A “little” email that says something like “RE: SR2999 — no fucking way, McClaren would destroy us” strikes me as just the kind of thing the public should know if, for example, “McClaren” (made up name) is one of those “unregistered lobbyists” who happens to control a significant flow of campaign contributions.
Christopher says
…it’s not worth fussing over. I’m more interested in the resulting action, how much said lobbyist contributed, what legislation was passed, for example. Reading somebody’s profanity laden rant is just voyeuristic without any intrinsic legal or historical value.
SomervilleTom says
The very fact that an official could have used a phone and chose to instead use email is itself important.
There is a trove of “profanity laden rant” material in the Nixon archives, and it provides ENORMOUS insight into what was actually happening in that horrific period. It has immense legal and historical value, and should have been used in criminal prosecutions.
Written records like this have all sorts of import, good and bad.

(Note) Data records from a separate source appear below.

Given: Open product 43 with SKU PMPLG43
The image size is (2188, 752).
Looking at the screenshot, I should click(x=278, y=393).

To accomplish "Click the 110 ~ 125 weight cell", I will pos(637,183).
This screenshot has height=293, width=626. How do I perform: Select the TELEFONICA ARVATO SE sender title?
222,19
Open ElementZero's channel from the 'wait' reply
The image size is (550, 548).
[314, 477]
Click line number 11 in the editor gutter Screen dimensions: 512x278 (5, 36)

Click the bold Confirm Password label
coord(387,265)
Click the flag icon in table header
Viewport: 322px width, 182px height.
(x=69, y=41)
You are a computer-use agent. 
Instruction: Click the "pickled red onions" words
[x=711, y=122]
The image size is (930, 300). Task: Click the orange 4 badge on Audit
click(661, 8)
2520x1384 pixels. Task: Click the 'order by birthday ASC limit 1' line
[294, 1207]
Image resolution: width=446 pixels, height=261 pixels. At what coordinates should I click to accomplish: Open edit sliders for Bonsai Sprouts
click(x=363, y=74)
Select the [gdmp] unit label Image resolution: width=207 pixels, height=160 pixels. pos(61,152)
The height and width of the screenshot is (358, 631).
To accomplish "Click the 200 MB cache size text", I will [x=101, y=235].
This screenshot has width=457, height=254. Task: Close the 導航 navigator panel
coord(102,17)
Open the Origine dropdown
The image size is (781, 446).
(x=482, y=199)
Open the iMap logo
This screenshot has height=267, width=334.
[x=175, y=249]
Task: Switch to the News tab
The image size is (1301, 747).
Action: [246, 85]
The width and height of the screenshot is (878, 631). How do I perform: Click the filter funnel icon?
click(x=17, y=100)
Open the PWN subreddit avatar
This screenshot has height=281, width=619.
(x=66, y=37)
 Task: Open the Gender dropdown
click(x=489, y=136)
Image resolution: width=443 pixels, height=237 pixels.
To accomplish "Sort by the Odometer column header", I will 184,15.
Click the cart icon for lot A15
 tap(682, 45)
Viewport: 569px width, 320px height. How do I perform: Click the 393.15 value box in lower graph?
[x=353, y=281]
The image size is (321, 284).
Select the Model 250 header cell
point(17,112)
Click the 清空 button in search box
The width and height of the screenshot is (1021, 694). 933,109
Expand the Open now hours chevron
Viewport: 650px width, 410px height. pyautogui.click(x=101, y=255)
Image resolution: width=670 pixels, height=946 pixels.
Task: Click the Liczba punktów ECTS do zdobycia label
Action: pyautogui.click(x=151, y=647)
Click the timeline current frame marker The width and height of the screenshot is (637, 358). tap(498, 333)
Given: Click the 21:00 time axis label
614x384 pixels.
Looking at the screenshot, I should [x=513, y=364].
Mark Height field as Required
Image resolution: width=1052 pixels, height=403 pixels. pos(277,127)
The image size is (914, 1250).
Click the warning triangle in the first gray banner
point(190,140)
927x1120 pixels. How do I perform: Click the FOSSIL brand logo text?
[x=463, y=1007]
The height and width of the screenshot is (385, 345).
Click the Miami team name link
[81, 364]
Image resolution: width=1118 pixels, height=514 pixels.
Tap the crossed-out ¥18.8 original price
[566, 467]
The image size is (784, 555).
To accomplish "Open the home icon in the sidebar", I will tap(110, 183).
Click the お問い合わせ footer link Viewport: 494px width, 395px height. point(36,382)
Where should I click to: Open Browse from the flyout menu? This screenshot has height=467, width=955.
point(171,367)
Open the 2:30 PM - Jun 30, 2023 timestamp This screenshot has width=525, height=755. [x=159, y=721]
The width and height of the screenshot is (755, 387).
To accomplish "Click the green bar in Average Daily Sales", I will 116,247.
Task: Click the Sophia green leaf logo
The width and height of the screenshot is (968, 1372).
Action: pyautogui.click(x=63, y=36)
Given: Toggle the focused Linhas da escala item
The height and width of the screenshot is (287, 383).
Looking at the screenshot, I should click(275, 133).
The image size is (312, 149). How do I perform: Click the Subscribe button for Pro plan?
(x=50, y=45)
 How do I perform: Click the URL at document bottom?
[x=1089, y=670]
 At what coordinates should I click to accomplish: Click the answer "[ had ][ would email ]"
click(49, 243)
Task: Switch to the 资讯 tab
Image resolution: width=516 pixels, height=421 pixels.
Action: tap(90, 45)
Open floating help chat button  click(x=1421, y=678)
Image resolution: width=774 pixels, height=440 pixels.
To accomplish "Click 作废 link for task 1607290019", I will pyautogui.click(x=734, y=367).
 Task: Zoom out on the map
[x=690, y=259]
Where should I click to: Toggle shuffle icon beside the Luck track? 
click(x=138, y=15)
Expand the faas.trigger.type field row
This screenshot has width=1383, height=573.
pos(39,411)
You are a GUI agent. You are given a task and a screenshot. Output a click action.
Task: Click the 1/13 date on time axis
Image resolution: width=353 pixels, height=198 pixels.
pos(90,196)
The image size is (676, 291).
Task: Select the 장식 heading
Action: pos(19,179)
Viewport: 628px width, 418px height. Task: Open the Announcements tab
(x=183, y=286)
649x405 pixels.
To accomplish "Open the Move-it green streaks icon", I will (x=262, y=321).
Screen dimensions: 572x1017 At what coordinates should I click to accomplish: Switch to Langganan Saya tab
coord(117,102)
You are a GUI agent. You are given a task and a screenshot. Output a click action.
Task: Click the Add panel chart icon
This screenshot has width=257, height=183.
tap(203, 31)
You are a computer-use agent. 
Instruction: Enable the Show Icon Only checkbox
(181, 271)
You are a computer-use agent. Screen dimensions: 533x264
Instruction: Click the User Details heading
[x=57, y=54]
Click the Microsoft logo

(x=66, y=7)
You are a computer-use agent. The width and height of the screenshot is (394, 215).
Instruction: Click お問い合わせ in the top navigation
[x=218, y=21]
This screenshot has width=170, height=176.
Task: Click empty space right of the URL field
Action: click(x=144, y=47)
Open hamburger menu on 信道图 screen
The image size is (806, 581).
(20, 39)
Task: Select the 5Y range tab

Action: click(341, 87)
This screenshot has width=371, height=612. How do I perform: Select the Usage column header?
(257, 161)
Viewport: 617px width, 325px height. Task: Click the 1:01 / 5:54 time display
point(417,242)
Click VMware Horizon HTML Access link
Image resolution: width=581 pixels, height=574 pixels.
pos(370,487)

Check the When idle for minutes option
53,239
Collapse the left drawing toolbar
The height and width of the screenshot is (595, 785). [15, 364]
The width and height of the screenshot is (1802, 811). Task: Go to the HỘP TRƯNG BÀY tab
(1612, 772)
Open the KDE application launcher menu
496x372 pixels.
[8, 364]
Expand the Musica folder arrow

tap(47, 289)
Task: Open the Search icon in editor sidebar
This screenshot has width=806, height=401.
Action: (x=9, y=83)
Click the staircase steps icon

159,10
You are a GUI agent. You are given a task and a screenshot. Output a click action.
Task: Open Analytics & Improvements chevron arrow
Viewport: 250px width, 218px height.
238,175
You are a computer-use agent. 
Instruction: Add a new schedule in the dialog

Their very existence provides leverage to one or both parties, particularly if they end up accessible to one and not the other — or accessible to both and not the public.
Removing this kind of material and relying only on “the resulting action, how much said lobbyist contributed, what legislation passed” and so on is, in my view akin to attempting to understand the meaning of biblical passages or other sacred writings while ignoring or suppressing the context, society, and authors/redactors of those documents.
I guess we may simply have profoundly different world views about the relationship between government and society.
Christopher says
…and some would have more historical and contextual value than others. I guess my standard would simply be if it could have just as easily been spoken rather than written there should be no legal requirement to preserve it because there just as easily could have been nothing to preserve anyway. The historian in me is fascinated by the Nixon tapes, as well as understanding the context of Biblical writings, but still find no reason to preserve your fake example as a one off blowing off steam. What your standard would say to me if I were a public official is don’t write it down if you can help it because someone might get nosy in the name of transperancy. Consistency woul require bugging offices and tapping official phones and I for one would not want to work in that type of environment, and no, I do not believe that is a reasonable trade off for being a public official.
bob-gardner says
steadily widened until the original law is completely undermined. Except here at BMG there seems to a tendency to undermine the law in advance.
Oh please, the poor legislators! Oh noes, what are we going to do with all those emails!
Public officials hate FOIA’s and hate Open Meeting laws. The don’t need any help from wusses at BMG to find ways to weaken or evade them.